## What you should do
Copy out the entries word for word, starting with the line that contains "235x157 pixels. Task: Open the File menu" and ending with the line that contains "Action: (x=1374, y=82)", both lines included.

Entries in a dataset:
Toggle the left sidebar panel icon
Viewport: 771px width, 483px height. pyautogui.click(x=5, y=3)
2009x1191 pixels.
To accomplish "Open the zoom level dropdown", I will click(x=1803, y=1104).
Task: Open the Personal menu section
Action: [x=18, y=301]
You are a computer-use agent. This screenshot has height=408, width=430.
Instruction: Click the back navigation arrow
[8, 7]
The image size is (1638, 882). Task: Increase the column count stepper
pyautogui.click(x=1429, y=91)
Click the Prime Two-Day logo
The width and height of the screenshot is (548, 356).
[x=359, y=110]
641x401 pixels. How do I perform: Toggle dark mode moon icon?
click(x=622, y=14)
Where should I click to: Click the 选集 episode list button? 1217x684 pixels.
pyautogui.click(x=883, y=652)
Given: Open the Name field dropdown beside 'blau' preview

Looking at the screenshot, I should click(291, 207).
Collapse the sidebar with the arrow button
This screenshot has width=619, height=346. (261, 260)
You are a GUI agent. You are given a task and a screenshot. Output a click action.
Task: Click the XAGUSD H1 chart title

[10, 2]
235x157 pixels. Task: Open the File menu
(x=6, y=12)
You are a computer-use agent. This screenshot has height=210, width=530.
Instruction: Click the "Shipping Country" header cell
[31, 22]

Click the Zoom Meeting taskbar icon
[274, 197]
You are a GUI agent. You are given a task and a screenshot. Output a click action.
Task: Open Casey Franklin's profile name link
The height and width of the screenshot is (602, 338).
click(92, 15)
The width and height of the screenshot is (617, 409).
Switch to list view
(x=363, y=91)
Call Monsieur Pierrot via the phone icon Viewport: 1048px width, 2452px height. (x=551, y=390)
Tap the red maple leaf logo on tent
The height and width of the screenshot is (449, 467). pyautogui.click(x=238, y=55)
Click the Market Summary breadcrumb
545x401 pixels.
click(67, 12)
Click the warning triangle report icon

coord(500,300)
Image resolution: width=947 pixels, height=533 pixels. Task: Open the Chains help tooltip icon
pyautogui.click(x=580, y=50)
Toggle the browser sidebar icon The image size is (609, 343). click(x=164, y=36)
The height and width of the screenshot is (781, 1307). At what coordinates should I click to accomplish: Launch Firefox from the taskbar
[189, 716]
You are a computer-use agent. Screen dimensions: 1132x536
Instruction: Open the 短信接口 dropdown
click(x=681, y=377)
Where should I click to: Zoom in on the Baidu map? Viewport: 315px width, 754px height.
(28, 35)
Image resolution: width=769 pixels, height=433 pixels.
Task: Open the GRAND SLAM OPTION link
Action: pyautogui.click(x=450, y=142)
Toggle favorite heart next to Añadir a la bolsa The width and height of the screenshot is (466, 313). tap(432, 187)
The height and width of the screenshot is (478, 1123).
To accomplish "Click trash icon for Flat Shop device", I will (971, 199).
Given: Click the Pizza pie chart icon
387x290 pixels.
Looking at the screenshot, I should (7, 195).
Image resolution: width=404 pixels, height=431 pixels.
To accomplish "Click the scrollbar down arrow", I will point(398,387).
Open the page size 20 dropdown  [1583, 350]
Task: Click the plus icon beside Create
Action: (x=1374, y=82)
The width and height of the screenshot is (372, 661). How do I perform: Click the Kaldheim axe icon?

## Answer to the task
235x157 pixels. Task: Open the File menu
(x=6, y=12)
You are a computer-use agent. This screenshot has height=210, width=530.
Instruction: Click the "Shipping Country" header cell
[31, 22]

Click the Zoom Meeting taskbar icon
[274, 197]
You are a GUI agent. You are given a task and a screenshot. Output a click action.
Task: Open Casey Franklin's profile name link
The height and width of the screenshot is (602, 338).
click(92, 15)
The width and height of the screenshot is (617, 409).
Switch to list view
(x=363, y=91)
Call Monsieur Pierrot via the phone icon Viewport: 1048px width, 2452px height. (x=551, y=390)
Tap the red maple leaf logo on tent
The height and width of the screenshot is (449, 467). pyautogui.click(x=238, y=55)
Click the Market Summary breadcrumb
545x401 pixels.
click(67, 12)
Click the warning triangle report icon

coord(500,300)
Image resolution: width=947 pixels, height=533 pixels. Task: Open the Chains help tooltip icon
pyautogui.click(x=580, y=50)
Toggle the browser sidebar icon The image size is (609, 343). click(x=164, y=36)
The height and width of the screenshot is (781, 1307). At what coordinates should I click to accomplish: Launch Firefox from the taskbar
[189, 716]
You are a computer-use agent. Screen dimensions: 1132x536
Instruction: Open the 短信接口 dropdown
click(x=681, y=377)
Where should I click to: Zoom in on the Baidu map? Viewport: 315px width, 754px height.
(28, 35)
Image resolution: width=769 pixels, height=433 pixels.
Task: Open the GRAND SLAM OPTION link
Action: pyautogui.click(x=450, y=142)
Toggle favorite heart next to Añadir a la bolsa The width and height of the screenshot is (466, 313). tap(432, 187)
The height and width of the screenshot is (478, 1123).
To accomplish "Click trash icon for Flat Shop device", I will (971, 199).
Given: Click the Pizza pie chart icon
387x290 pixels.
Looking at the screenshot, I should (7, 195).
Image resolution: width=404 pixels, height=431 pixels.
To accomplish "Click the scrollbar down arrow", I will point(398,387).
Open the page size 20 dropdown  [1583, 350]
Task: Click the plus icon beside Create
Action: (x=1374, y=82)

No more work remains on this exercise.